(Supplied material)

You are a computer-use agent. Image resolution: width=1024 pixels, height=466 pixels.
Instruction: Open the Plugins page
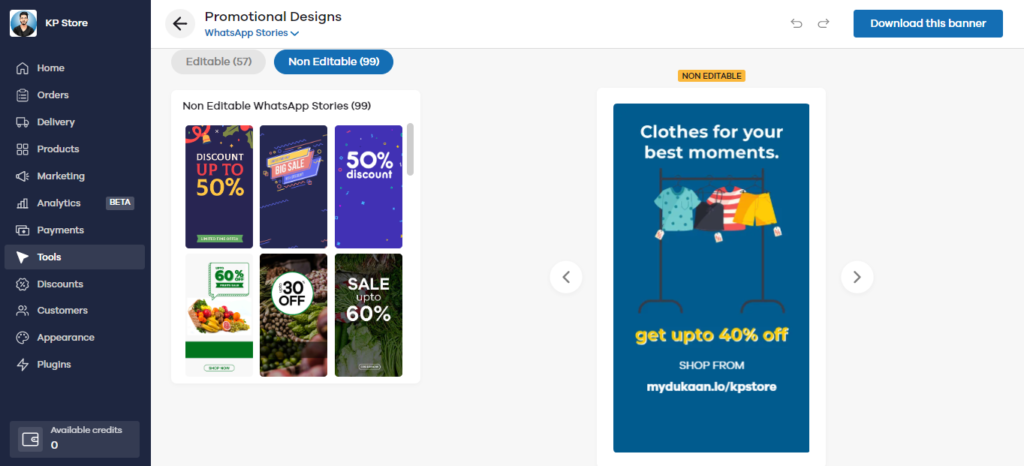point(54,364)
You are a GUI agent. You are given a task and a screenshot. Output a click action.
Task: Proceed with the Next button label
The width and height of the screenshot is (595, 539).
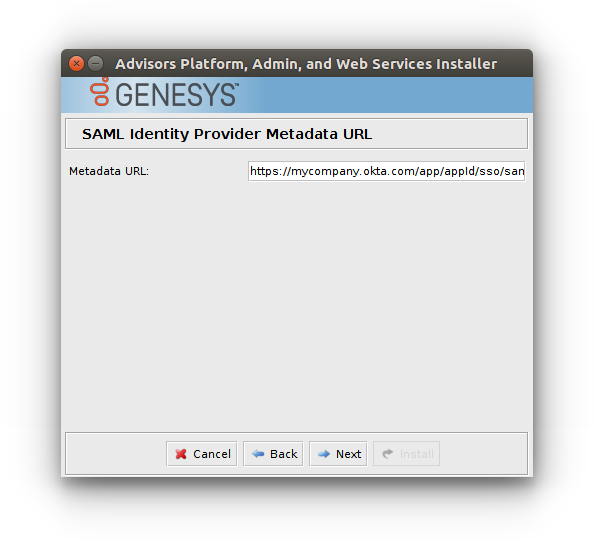pyautogui.click(x=348, y=454)
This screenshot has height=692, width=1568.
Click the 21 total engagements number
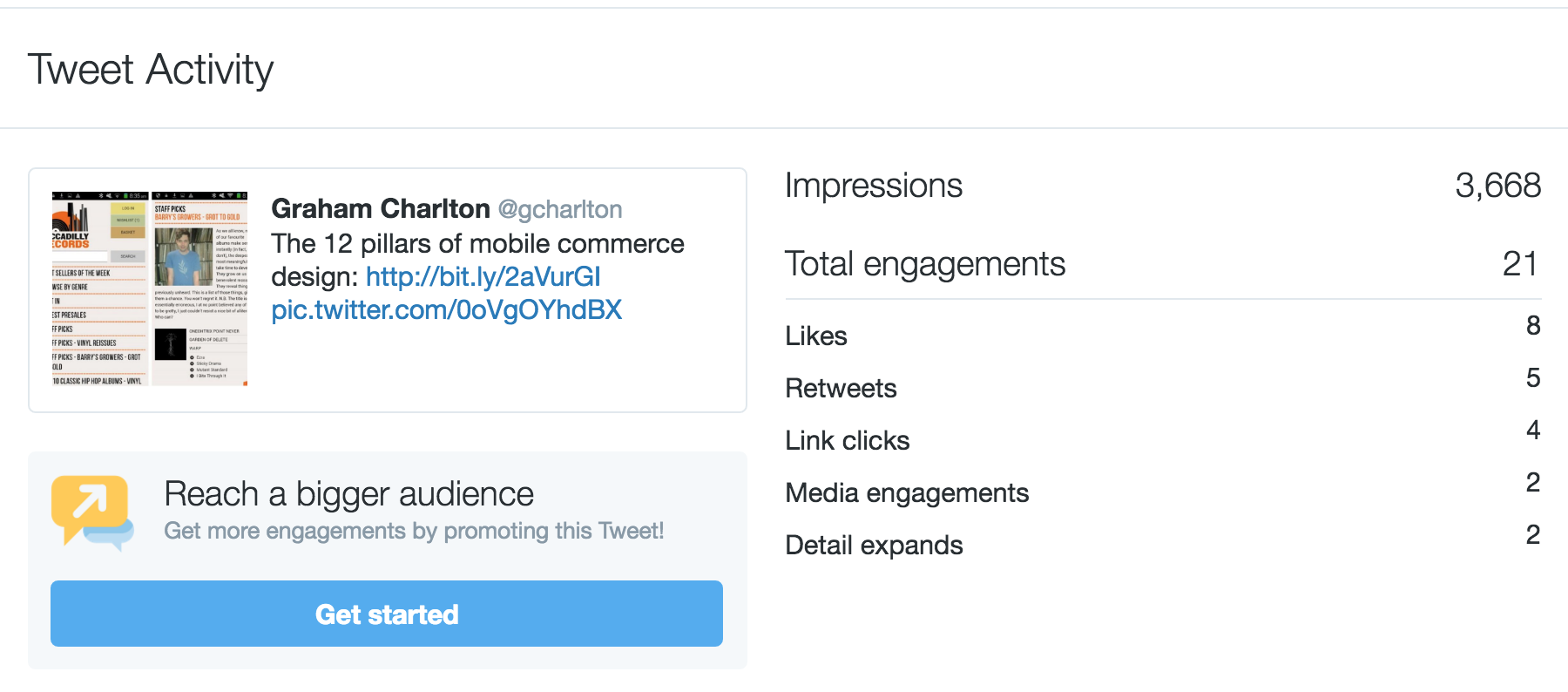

(Required work)
All that is required is the lines from the line containing "Task: Proceed with the Next button label" through the end of the records above, copied exactly, and none of the pictures.

(Answer area)
Task: Proceed with the Next button label
The width and height of the screenshot is (595, 539).
pyautogui.click(x=348, y=454)
This screenshot has height=692, width=1568.
Click the 21 total engagements number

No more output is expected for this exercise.